Voters who wanted change said they were disappointed that Turkish President Tayyip Erdogan was re-elected whilst his supporters welcomed the continuity of his 20-year rule into a third decade early on Monday morning.
Erdogan defied forecasts of his political demise by winning a mandate on Sunday night to pursue increasingly authoritarian policies which have polarized Turkey and strengthened its position as a regional military power.
His challenger, Kemal Kilicdaroglu, called it “the most unfair election in years” but did not dispute the outcome.
Official results showed Kilicdaroglu won 47.9% of the votes to Erdogan’s 52.1%, pointing to a deeply divided nation.
The election had been seen as one of the most consequential yet for Turkey, with the opposition believing it had a strong chance of unseating Erdogan and reversing his policies after his popularity was hit by a cost-of-living crisis.
Instead, victory reinforced his image of invincibility, after he had already redrawn domestic, economic, security and foreign policy in the NATO member country of 85 million people.
“Now we have a real resentful youth. I look at the people around me, who were supporting the opposition, and all of them are resentful. We forgot about spring in this country, we have to make our own spring because the people seem to be happy with winter. There’s nothing to do,“ said lawyer Hulya Yildirim when she was on her way to work on Monday morning.
“There’s a functioning system, and I don’t think it’s good to change this system. Any new government would have taken four to five years to rebuild the system and this will bring the country backwards. The system was not destroyed, I think everyone won,“ said Haydar Unal, who prefers how the country is run.
Erdogan’s victory extends his tenure as the longest-serving leader since Mustafa Kemal Ataturk established modern Turkey from the ruins of the Ottoman Empire a century ago – a politically potent anniversary to be marked in October with Erdogan in charge.
Turkey’s lira slipped towards a fresh record low against the dollar on news of Erdogan’s victory.
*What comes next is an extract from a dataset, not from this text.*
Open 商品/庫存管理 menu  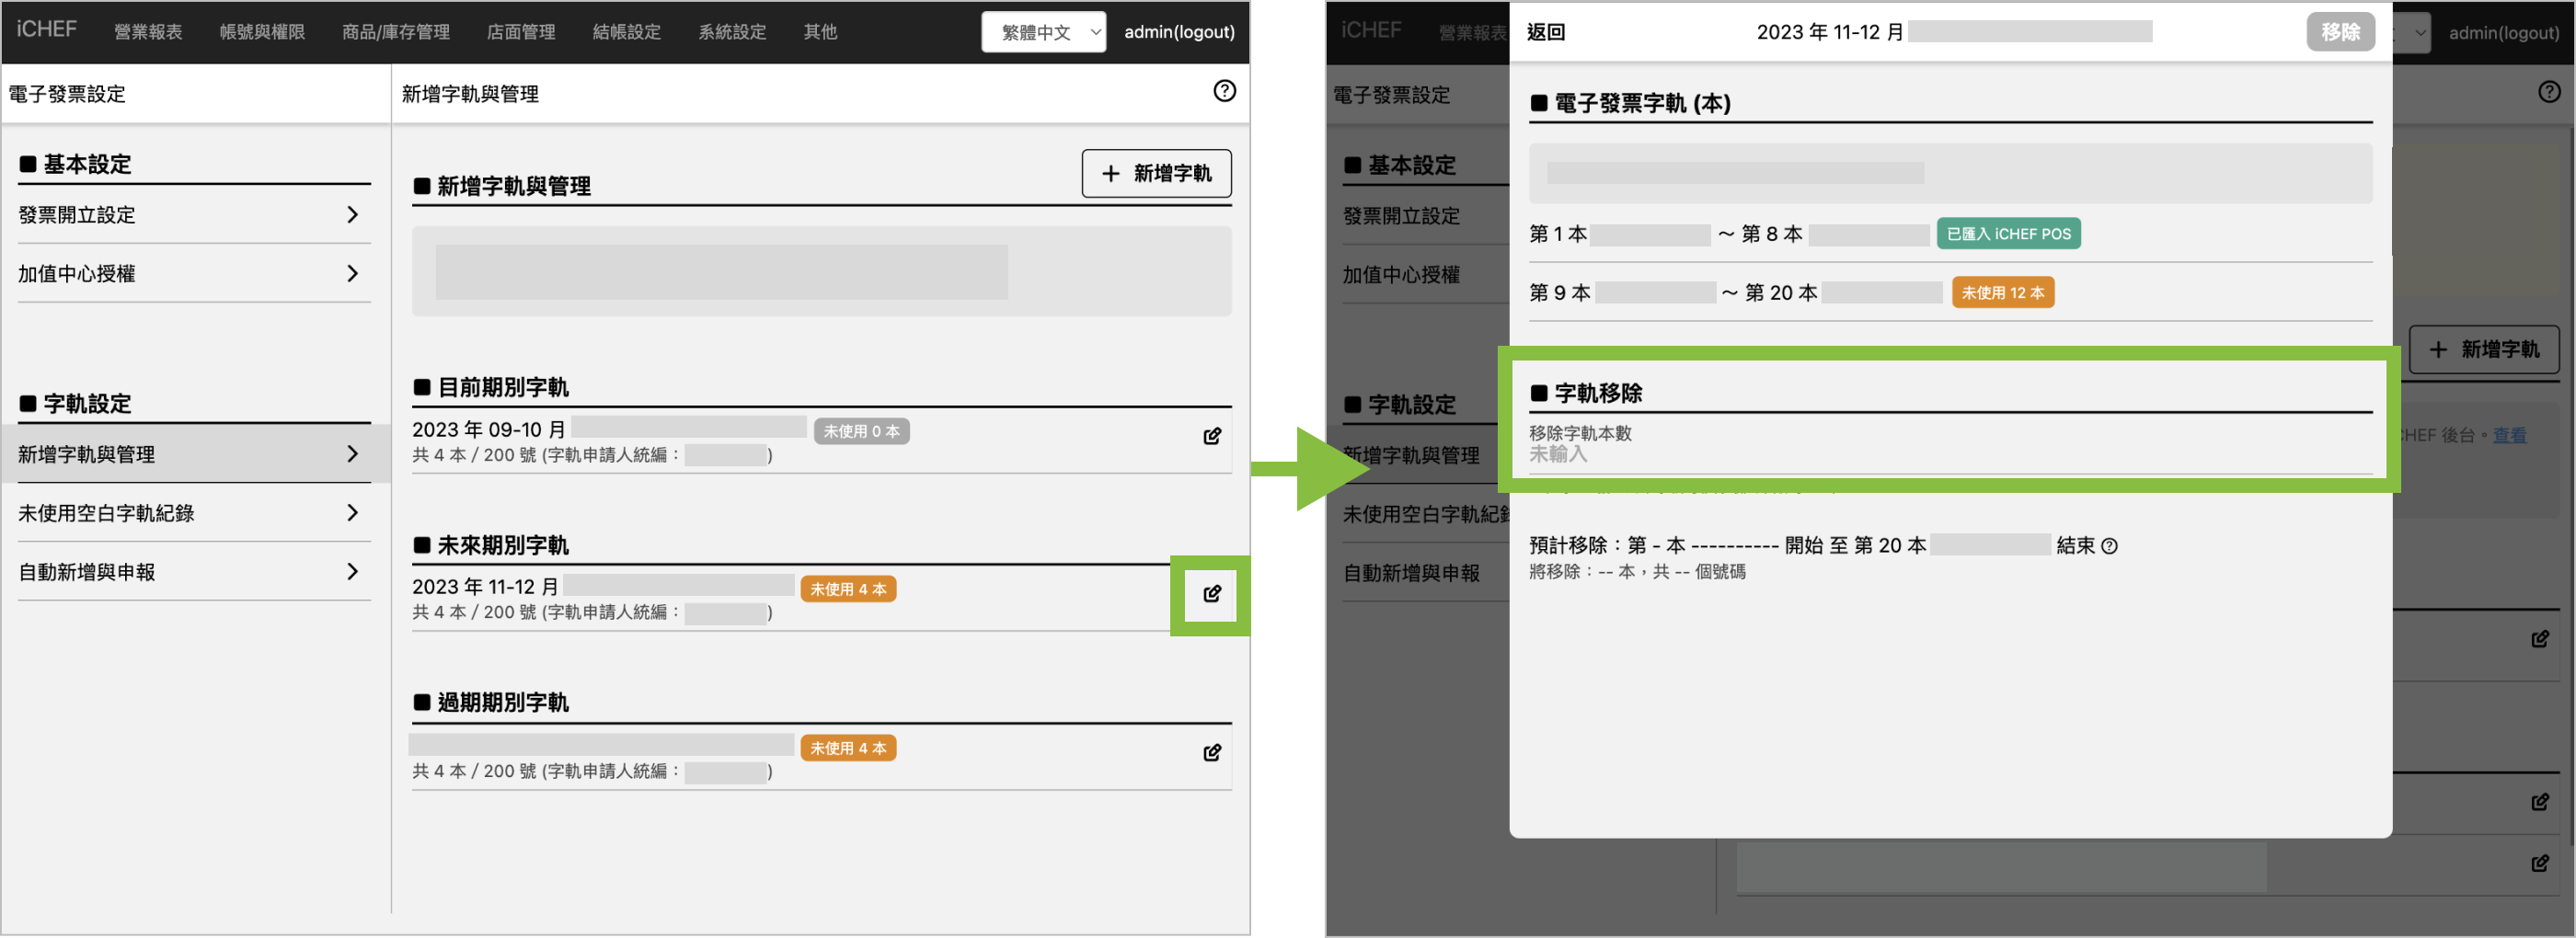[395, 32]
The currency hovered above the 20.00 to the dollar threshold as trading got underway, not far off the 20.06 record low hit on Friday.
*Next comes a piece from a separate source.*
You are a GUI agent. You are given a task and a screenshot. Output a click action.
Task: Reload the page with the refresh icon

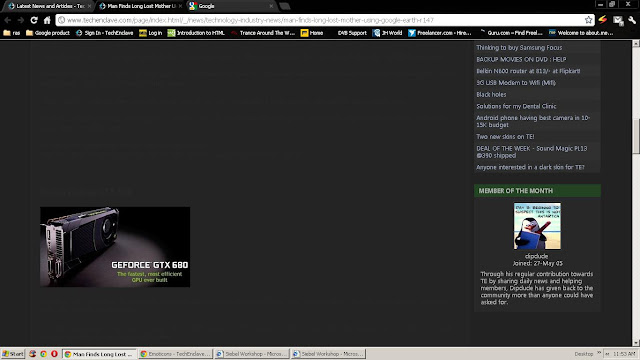click(34, 20)
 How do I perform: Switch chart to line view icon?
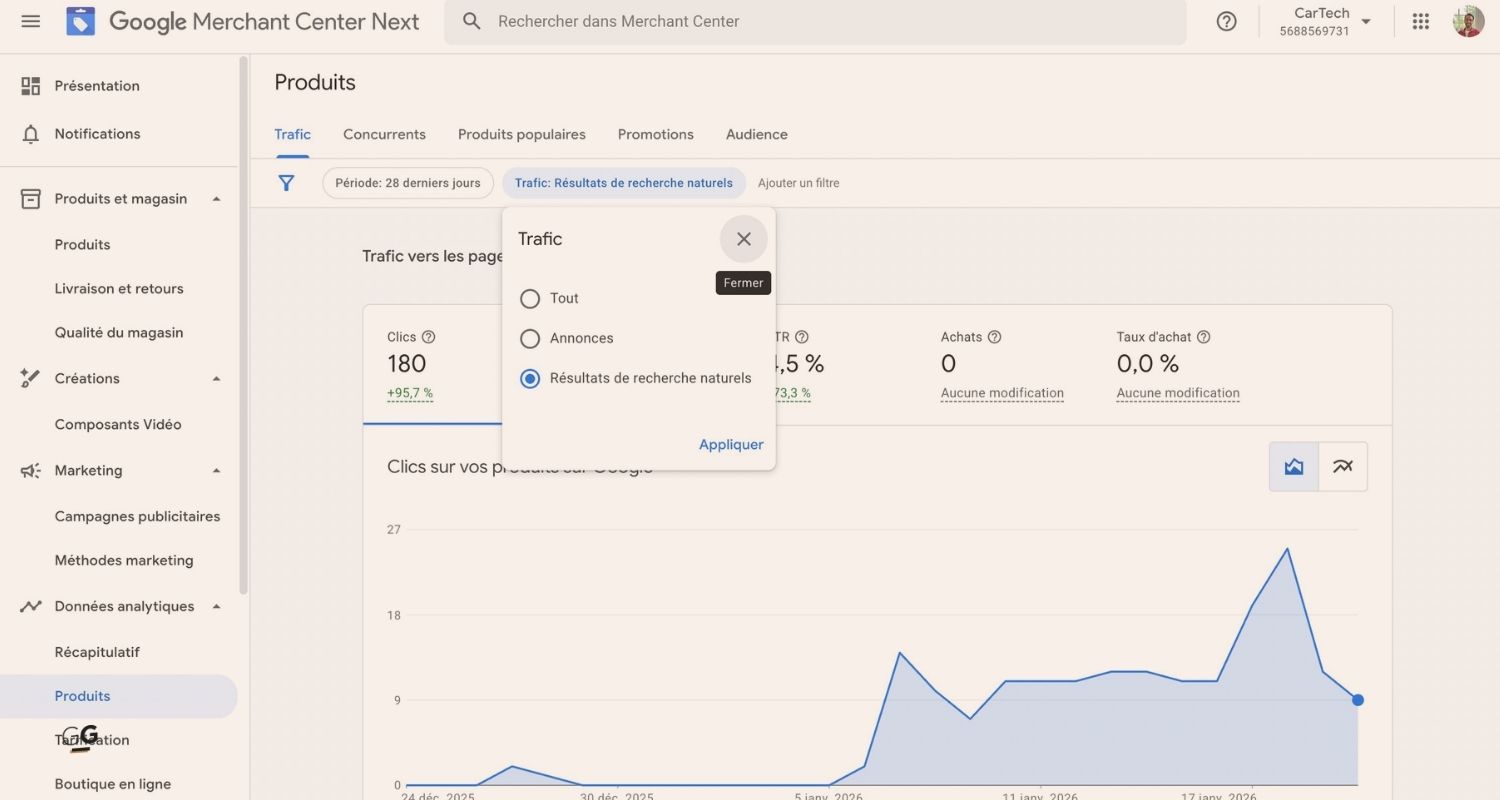[x=1342, y=466]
The lira, prone to sharp swings before regular trading hours, has weakened more than 6% since the start of the year and lost more than 90% of its value over the past decade with the economy in the grip of boom and bust cycles, rampant bouts of inflation and a currency crisis.
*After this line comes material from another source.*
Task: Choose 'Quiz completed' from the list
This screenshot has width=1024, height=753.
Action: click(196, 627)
Since the 2021 crisis, the authorities have taken an increasingly hands-on role in foreign exchange markets. Daily moves have become unnaturally small and mostly recording a weakening while FX and gold reserves have dwindled.
In his victory speech, Erdogan acknowledged that inflation was the most urgent issue, but said it would also fall, following the central bank’s policy rate that was cut to 8.5% from 19% two years ago.